In [1]:
import spacy

In [2]:
nlp = spacy.load('en_core_web_sm')

In [10]:
doc1 = nlp(u'Tesla is looking forward to buying a startup for $6 million')

In [11]:
for token in doc1:
    print(token.text, "--", token.pos, "--", token.pos_, "--", token.dep_)

Tesla -- 96 -- PROPN -- nsubj
is -- 87 -- AUX -- aux
looking -- 100 -- VERB -- ROOT
forward -- 86 -- ADV -- advmod
to -- 85 -- ADP -- prep
buying -- 100 -- VERB -- pcomp
a -- 90 -- DET -- det
startup -- 92 -- NOUN -- dobj
for -- 85 -- ADP -- prep
$ -- 99 -- SYM -- quantmod
6 -- 93 -- NUM -- compound
million -- 93 -- NUM -- pobj


In [8]:
nlp.pipeline

[('tok2vec', <spacy.pipeline.tok2vec.Tok2Vec at 0x15f447fdfc0>),
 ('tagger', <spacy.pipeline.tagger.Tagger at 0x15f447fdba0>),
 ('parser', <spacy.pipeline.dep_parser.DependencyParser at 0x15f445b5310>),
 ('attribute_ruler',
  <spacy.pipeline.attributeruler.AttributeRuler at 0x15f449b3d80>),
 ('lemmatizer', <spacy.lang.en.lemmatizer.EnglishLemmatizer at 0x15f43b67f40>),
 ('ner', <spacy.pipeline.ner.EntityRecognizer at 0x15f445b5380>)]

In [9]:
nlp.pipe_names

['tok2vec', 'tagger', 'parser', 'attribute_ruler', 'lemmatizer', 'ner']

In [12]:
doc2 = nlp(u"Tesla isn't looking for startups anymore.")

In [13]:
for token in doc2:
    print(token.text, "--", token.pos, "--", token.pos_, "--", token.dep_)

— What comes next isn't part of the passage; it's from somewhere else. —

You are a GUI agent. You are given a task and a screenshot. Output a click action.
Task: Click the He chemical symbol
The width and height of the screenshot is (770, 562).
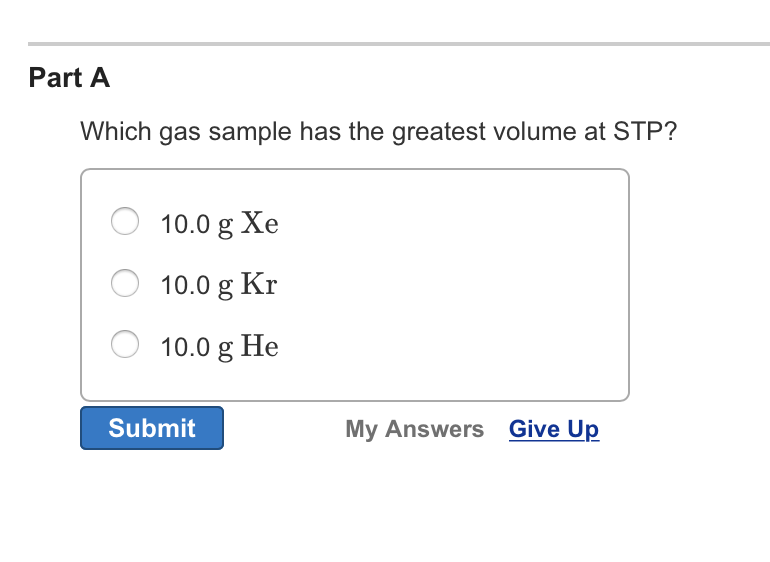tap(260, 346)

Tesla -- 96 -- PROPN -- nsubj
is -- 87 -- AUX -- aux
n't -- 94 -- PART -- neg
looking -- 100 -- VERB -- ROOT
for -- 85 -- ADP -- prep
startups -- 92 -- NOUN -- pobj
anymore -- 86 -- ADV -- advmod
. -- 97 -- PUNCT -- punct


In [14]:
doc3 = nlp(u"This text is gonna contain spaces    lots of spaces      like really     !")

In [15]:
for token in doc3:
    print(token.text, "--", token.pos, "--", token.pos_, "--", token.dep_)

This -- 90 -- DET -- det
text -- 92 -- NOUN -- nsubj
is -- 87 -- AUX -- aux
gon -- 100 -- VERB -- ROOT
na -- 94 -- PART -- aux
contain -- 100 -- VERB -- xcomp
spaces -- 92 -- NOUN -- dobj
    -- 103 -- SPACE -- dep
lots -- 92 -- NOUN -- dobj
of -- 85 -- ADP -- prep
spaces -- 92 -- NOUN -- pobj
      -- 103 -- SPACE -- dep
like -- 85 -- ADP -- prep
really -- 86 -- ADV -- advmod
     -- 103 -- SPACE -- dep
! -- 97 -- PUNCT -- punct


In [16]:
doc2[0]

Tesla

In [17]:
doc2[0].pos_

'PROPN'

In [18]:
doc2[0].dep_

'nsubj'

In [19]:
doc2[0].tag_

'NNP'

# Spans

In [20]:
doc4 = nlp(u'Although commmonly attributed to John Lennon from his song "Beautiful Boy", \
the phrase "Life is what happens to us while we are making other plans" was written by \
cartoonist Allen Saunders and published in Reader\'s Digest in 1957, when Lennon was 17.')

In [21]:
quote = doc4[16:30]

In [22]:
print(quote)

"Life is what happens to us while we are making other plans"


In [23]:
type(quote)

spacy.tokens.span.Span

In [24]:
type(doc4)

spacy.tokens.doc.Doc

In [25]:
doc5 = nlp(u"This is the first sentence. This is the second one. This is the last sentence.")

In [26]:
for sentence in doc5.sents:
    print(sentence)

This is the first sentence.
This is the second one.
This is the last sentence.


In [27]:
doc5[6]

This

In [28]:
doc5[6].is_sent_start

True

In [29]:
doc5[8].is_sent_start

False

# TOKENIZATION

Tokenization is the process of breaking up the original text into component pieces, a.k.a. tokens.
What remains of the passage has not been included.